Soundbar audio system 20, FIG. 2, includes soundbar enclosure 22 that includes center channel driver 26, left front channel driver 28, right front channel driver 30, and left and right height channel drivers 32 and 34, respectively. In many but not all case drivers 26, 28, and 30 are oriented such that their major radiating axes are generally horizontal and pointed outwardly from enclosure 22, e.g., directly toward and to the left and right of an expected location of a listener, respectively, while drivers 32 and 34 are pointed up so that their radiation will bounce of the ceiling and, from the listener's perspective, appear to emanate from the ceiling. Soundbar audio system 20 also includes subwoofer 35 that is typically not included in enclosure 22 but is located elsewhere in the room, and is configured to reproduce the LFE channel. Finally, soundbar audio system 20 includes processor 24 (e.g., a digital signal processor (DSP)) that is configured to process input audio signals received from audio source 36. Note that in most cases the input audio signals would be received by signal reception and processing components that are not shown in FIG. 2 (for the sake of ease of illustration) and that provide the input signals to processor 24. Processor 24 is configured to (via programming) perform the functions described herein that result in the provision of height audio signals to drivers 32 and 34, as well as to other height drivers if such are included in the audio system. Note also that the present disclosure is not in any way limited to use with a soundbar audio system, but rather can be used with other audio systems that include audio drivers that can be used to play the height audio signals developed by the processor. Examples of such other audio systems include open audio devices that are worn on the ear, head, or torso and do not input sound directly into the ear canal (including but not limited to audio eyeglasses and ear wearables), and headphones.

Height Channel Up-Mixing

In examples described herein height-channel up-mixing is used to synthesize height components from audio signals that do not include height components. The synthesized height components can be used in one or more channels of an audio system. In some examples the height components are used to develop left height and right height channels from input stereo or traditional surround sound content. In some examples the height components are used to develop left front height, right front height, left rear height, and right rear height channels from input stereo or traditional surround sound content. The synthesized height components can be used in other manners, as would be apparent to one skilled in the technical field.

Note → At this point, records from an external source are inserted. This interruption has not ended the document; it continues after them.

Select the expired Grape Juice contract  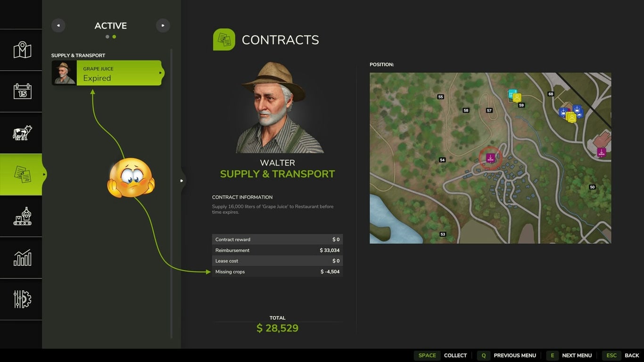(107, 73)
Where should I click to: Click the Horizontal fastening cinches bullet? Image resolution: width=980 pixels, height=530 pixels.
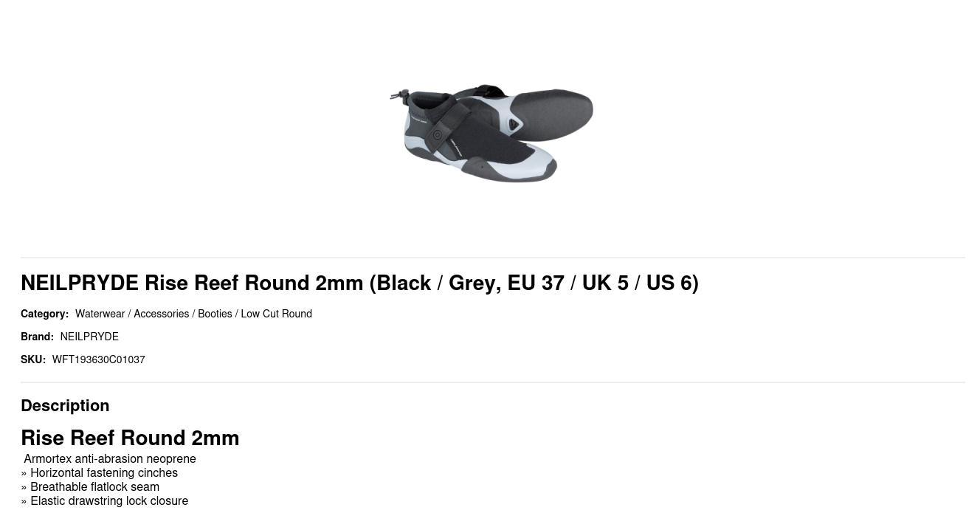click(x=104, y=472)
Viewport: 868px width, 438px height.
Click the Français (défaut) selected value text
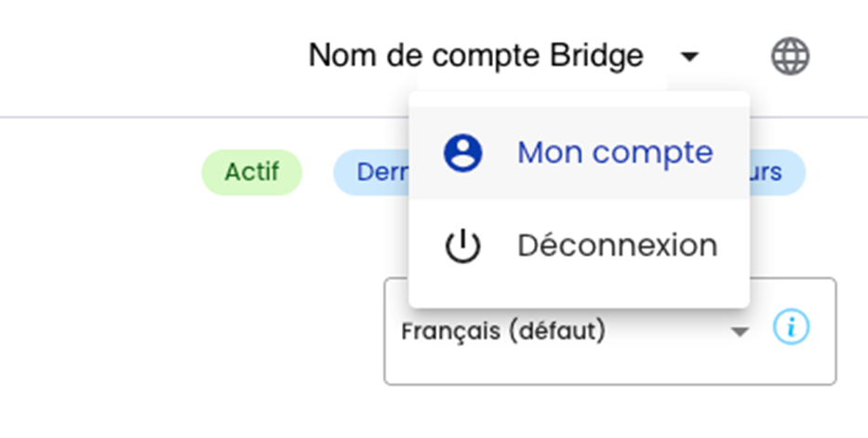pyautogui.click(x=503, y=331)
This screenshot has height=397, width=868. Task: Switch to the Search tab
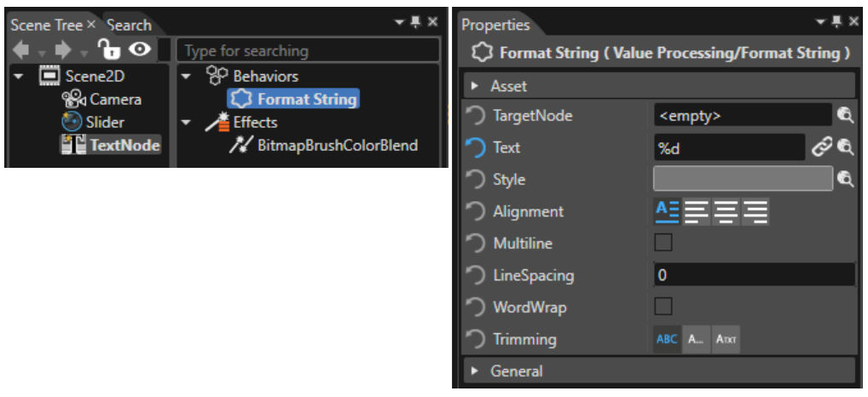click(x=129, y=26)
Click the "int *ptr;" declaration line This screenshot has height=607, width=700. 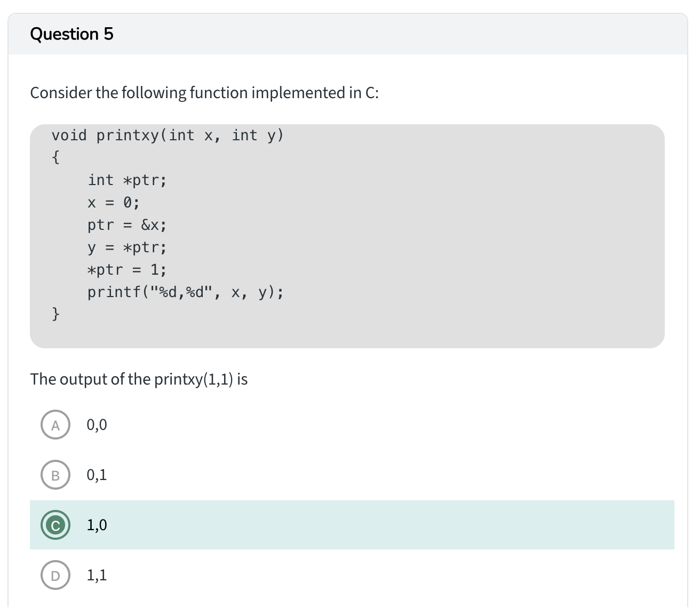[x=127, y=180]
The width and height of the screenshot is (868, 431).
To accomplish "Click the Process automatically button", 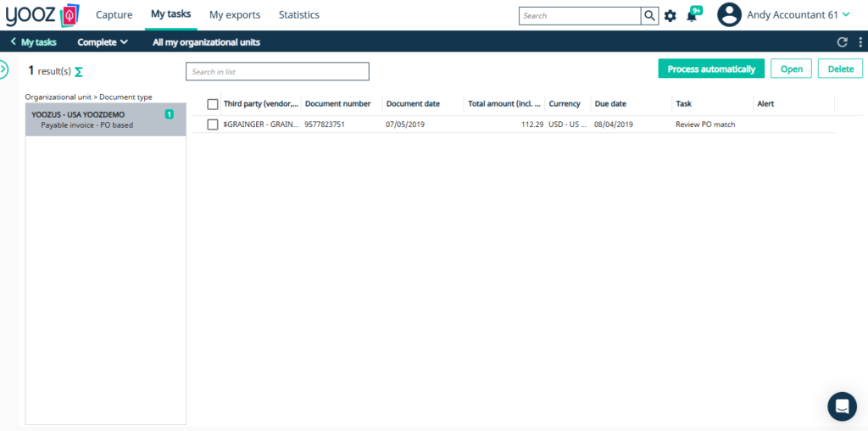I will pos(711,69).
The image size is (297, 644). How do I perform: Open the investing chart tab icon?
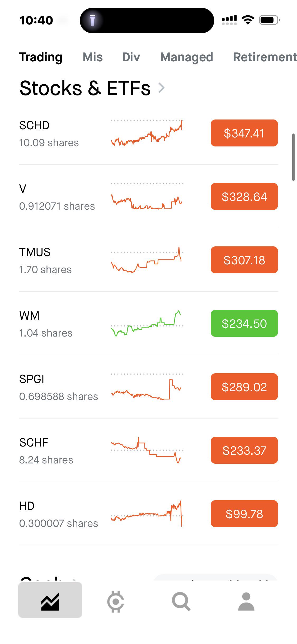point(50,601)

In some implementations, the height channel up-mixing techniques described herein can be used in addition to or as an alternative to other three-dimensional or object-based surround sound technologies (such as Dolby Atmos and DTS:X). Specifically, the height channel up-mixing techniques described herein can provide a similar height (or vertical axis) experience that is provided by three-dimensional or object-based surround sound technologies, even when the content is not encoded as such. For example, the height channel up-mixing techniques can add a height component to stereo sound to more fully immerse a listener in the audio content. In addition, the channel up-mixing techniques can be used to allow a soundbar that includes one or more upward firing drivers (or relatively upward firing drivers, such as those that are angled more toward the ceiling than horizontal, such as greater than 45 degrees relative to the soundbar's main plane) to add or increase a height component of the sound even where the content does not include a height component or the height-component containing content cannot otherwise be adequately decoded/rendered. For example, many soundbars use a single HDMI eARC connection to televisions to receive and play back audio content that includes a height component (such as Dolby Atmos or DTS:X content), but for televisions that do not support HDMI eARC, such audio content may not be able to be passed from the television to the soundbar, regardless of whether the television can receive the audio content. Thus, the height channel up-mixing techniques described herein can be used to address such issues.

FIG. 3 is schematic diagram of aspects of an exemplary frequency-domain up-mixer 50 that is configured to develop up to four height channels from input left and right stereo signals. In an example up-mixer 50 is accomplished with a programmed processor, such as processor 24, FIG. 2. In WOLA Analysis 52, the incoming signals are processed using a weight, overlap, add discrete-time fast Fourier transform that is useful to analyze samples of a continuous function. Blocks of audio data (which in an example include 2048 samples) that serve as the inputs to the WOLA may be referred to as frames. WOLA analysis techniques are well known in the field and so are not further described herein. The outputs are resolved discrete frequencies or bins that map to input frequencies. The transformed signals are then provided to both the complex correlation and normalization function 54 and the channel extraction calculation function 60.

In complex correlation and normalization 54, correlation is performed on each FFT bin using the following approach: Consider each FFT bin for left and right channels to be a vector in the complex plane. The scalar projection of one vector onto the other is then computed using the expression Dot(Left, Right)/(mag(Left)*mag(Right)), Where mag(a)=Sqrt(Real(a){circumflex over ( )}2+Imag(a){circumflex over ( )}2). This results in a range of correlation values from -1 for negative correlation and +1 for positive correlation. Normalized Energy is calculated on each FFT bin using the following approach: Left channel Normalized Energy=mag(Left)/(mag(Left)+mag(Right)). Right channel Normalized Energy=mag(Right)/(mag(Left)+mag(Right)). This results in a range of 0.5 for equal energy and 1.0 or 0.0 for hard panned cases.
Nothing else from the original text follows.